Dieciocho chico en el cerro
Acogiendo una gentil invitación de la directiva de la Junta de Vecinos medio centenar de vecinos del cerro se reunieron al mediodía de ayer en el Colegio Mar Abierto. Pudieron degustar unos exquisitos choripanes que preparó Il Cavaliere "el parrillero", que en la ocasión, además, estrenó a su flamante nueva novia. "Se las trae este caballero", comentaba alguna señora mientras disfrutaba su sabroso sandwich chilensis, sin aclarar si lo decía por la novia o por su talento parrillero.
"Poto y calzón" (disculpen la expresión poco castellana) parecía la dupla Oscuro Can y la Piquetera mientras se paseaban entre los comensales resolviendo todos los problemas prácticos que supone este tipo de eventos sociales. No por nada ocupan los más altos cargos en la nueva directiva de los vecinos del cerro. "Estamos esperando que llegue el electo presidente del los vecinos del cerro Alegre", comentó la Piquetera, quien a la postre tuvo que quedarse con los "crespos hechos" pues, una vez más, los chiquillos del Alegre se dejaron querer.
Los restantes miembros de la directiva optaron por un perfil menos llamativo pero no por ello menos eficaz. La Pepita, parecía "La Hormiguita" distribuyendo choripanes y licores o gaseosas, incluyendo en este servicio la entrega "a domicilio" para los vecinos más tímidos que se ubicaban en los lugares más escondidos del Colegio pensando así que podrían evitar el exceso de vida social que trae inevitablemente consigo estos acontecimientos corporativas. Los panes dulces y küchen vinieron por cierto de la mano de la Dama de la Pancarta quien demuestra, una vez más, que cuando tiene las manos libres es capaz de hacer los dulces más sutiles y deliciosos.

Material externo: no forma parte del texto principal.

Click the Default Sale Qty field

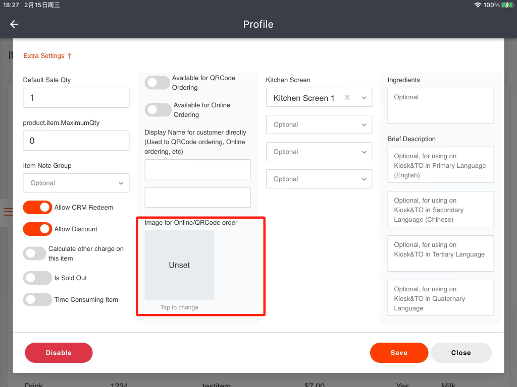tap(76, 98)
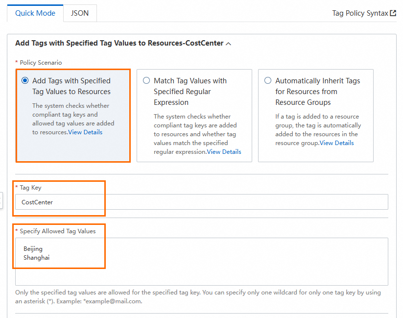Click the Shanghai line in allowed values
Viewport: 403px width, 318px height.
click(37, 258)

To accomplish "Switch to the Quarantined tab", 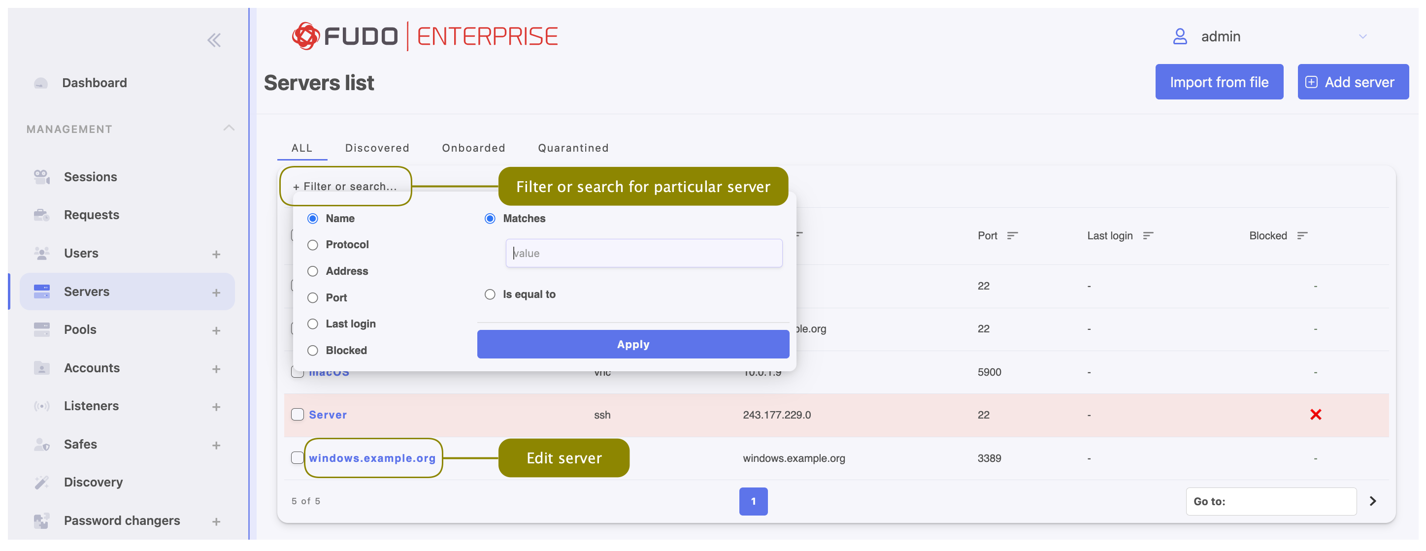I will point(573,148).
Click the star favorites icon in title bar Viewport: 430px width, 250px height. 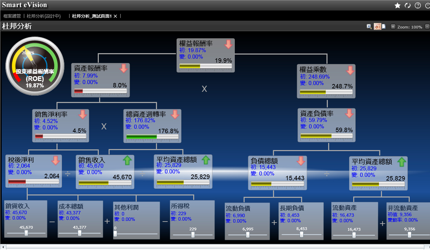tap(398, 5)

Además ella se encargó de soltar la plata para que el Oscuro Can hiciera las compras, previa firma por cierto de tres documentos que atestiguaran tal desembolso.
No podemos terminar esta breve crónica pequeñodieciochera sin antes referirnos a Carlitos, nueva adquisición de la directiva, quien tuvo a su cargo la compañía musical del dieciocho ofreciendo un continuum de música foclórica de primer nivel que sonaba a las mil maravillas en los equipos de la Junta de Vecinos. Nostálgico de las "Empanadas y el vino tinto", propuso a uno si creía que era el momento de poner al Quilapayún, a lo que su renovado compañero que era mejor, en cambio, dado el contexto país, que pusiera la "Pérgola de las Flores".